Deep Learning Neural Network detects Power Cubes

Here are some pictures from a neural network model I trained with Caffe to detect Power Cubes for this year’s game:

The dataset I used for training consists of about 1000 pictures and labels, with data collected by both my team and Team 100 (Thanks for the data!)

I thought I would share this as I’m very happy to have completed and optimized this and hope to use it at the upcoming Sacramento Regional and SVR the week after. See you all at competition!

Nicely done! What kind of neural network are you using? Does it process video or just still images?

This is a model based off of Nvidia’s DetectNet Caffe model. The camera in front of the robot takes pictures at 5-10 HZ and the model on the Jetson infers the data, determines where the box is, and sends an “angle to box” value to the roborio which then turns the drivetrain to face the cube.

Very cool results.

If you don’t have it already, maybe look into adding some form of non-max suppression. That would get rid of the overlapping detection boxes you have in some of the examples - assuming that’s not intentional for some reason.

Glad to see people advancing computer vision this year … the game design doesn’t make it easy.

We have done something very similar to this as well! May I ask what programming language you guys used for the inference program on the Jetson?

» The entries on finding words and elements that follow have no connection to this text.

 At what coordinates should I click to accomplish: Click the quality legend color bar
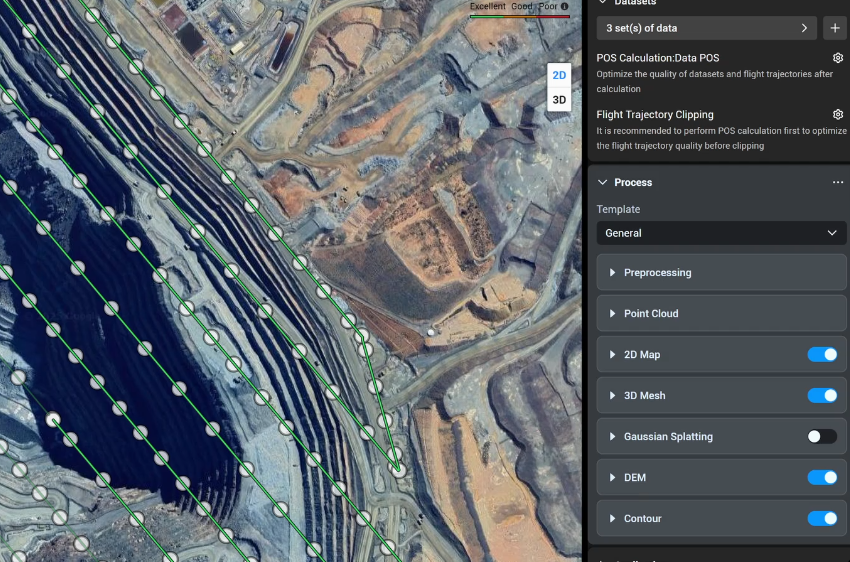point(519,15)
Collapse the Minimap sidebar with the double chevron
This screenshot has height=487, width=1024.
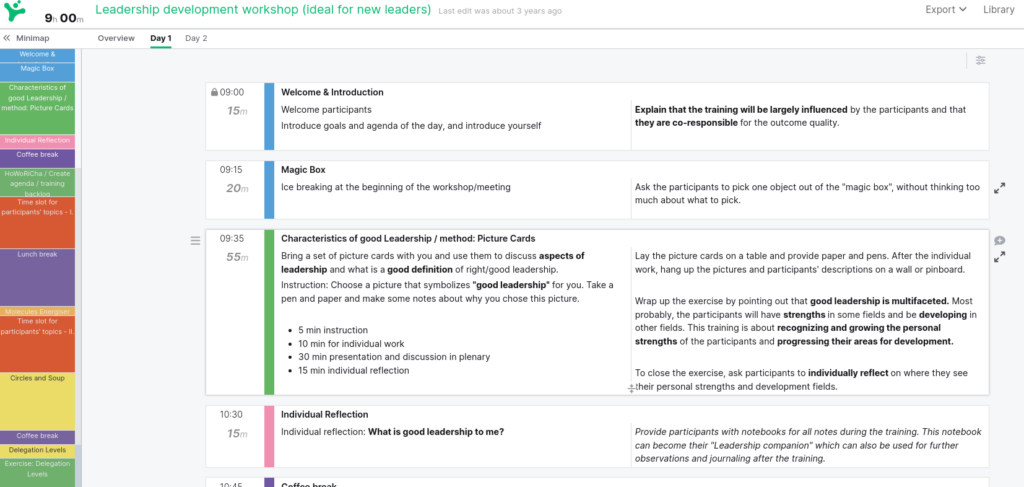pyautogui.click(x=7, y=38)
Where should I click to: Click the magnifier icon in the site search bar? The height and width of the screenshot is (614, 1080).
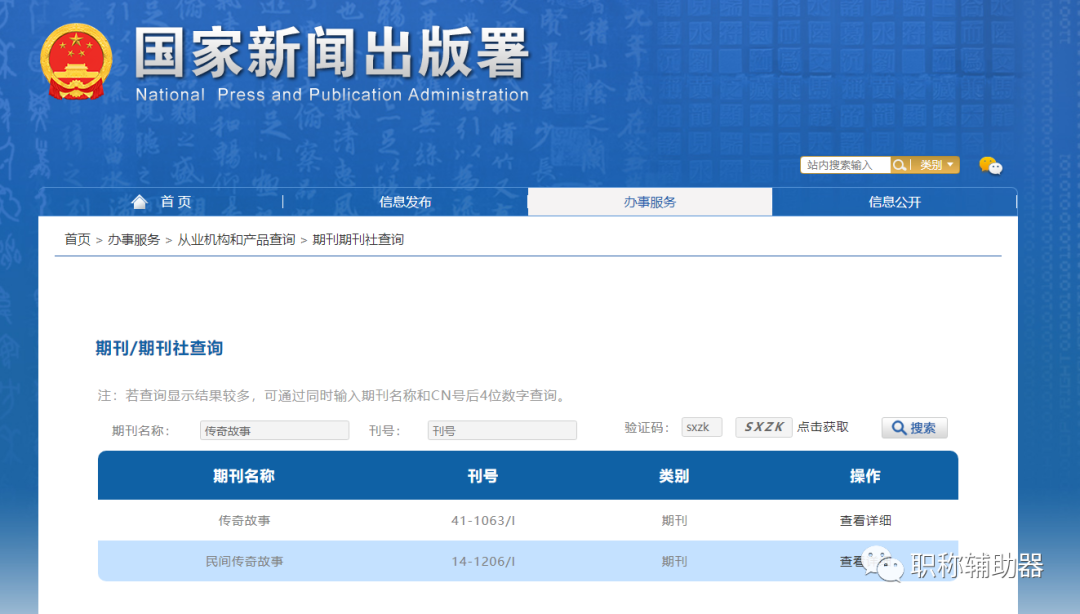(898, 165)
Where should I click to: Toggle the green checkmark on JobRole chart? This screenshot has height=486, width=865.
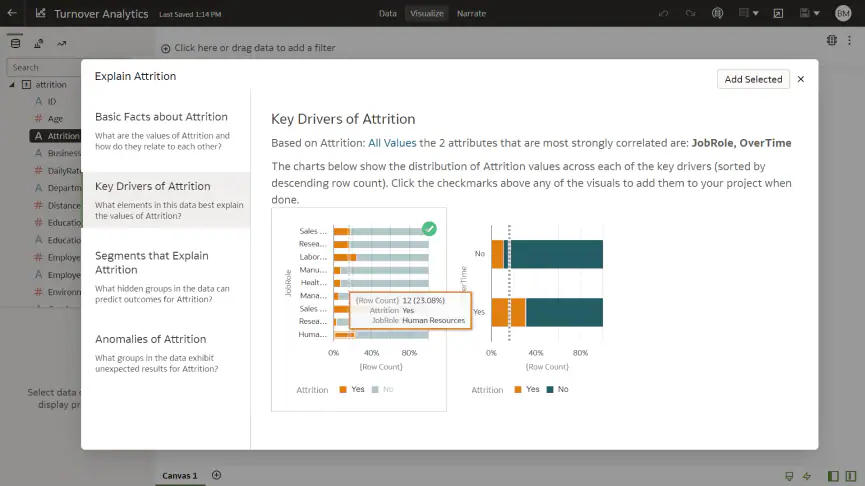[429, 228]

Inferencing is done in python.

Is this dataset available for others to look at?

We had multi detection until we only selected full cubes even if it was behind another. That way it didn’t learn part of a cube. We also posted some additional info on this thread: Jetson TX1 in Python: How to maximize effieciency with camera framerate etc? This game really seems a good time to try Neural Networks (fingers crossed)
Good luck to all the AI’s.

Yes it is! You can see the dataset here.

Looks pretty good so far. Are you planning on using NMS at all to help with the overlapping boxes. Simple way Would be to iterate over all of the ROIs and merge those with significant overlap.

I don’t actually need to take care of overlapping boxes since I am just targeting the largest box in the image and aligning to that, but that is what I would do (and probably will do after the season) if I cared about multiple boxes in one frame.

That’s a really exciting development. Great work on it so far; can’t wait to hear how it fares at the competition!


Here is a video of it in action on the Jetson:

I added overlap detection like a few of you suggested and it made it a lot smoother looking :slight_smile:

That looks really impressive!
Looking forward to seeing this in action in Sac.

Did you end up using this in competition?

I’m interested to see how this worked out when you had a bunch of cubes clumped together (say, the pyramid). Was it able to pick out individual cubes or did it recognize the whole blob as one?

With an appropriately designed intake, would this even matter?

If you don’t want to knock over the stack, it probably would.

Cool project! Do you plan to release source code in the near future? Also, how was tracking incorporated into your robot (how did you use it in competition)?

Yes, but only for 2 matches. Our problem ended up being networktables issues on FMS so we dicided to remove our jetson to cut down on wieght given that communication wasnt working. I know that it works thogh and will fix it for our offseason bot.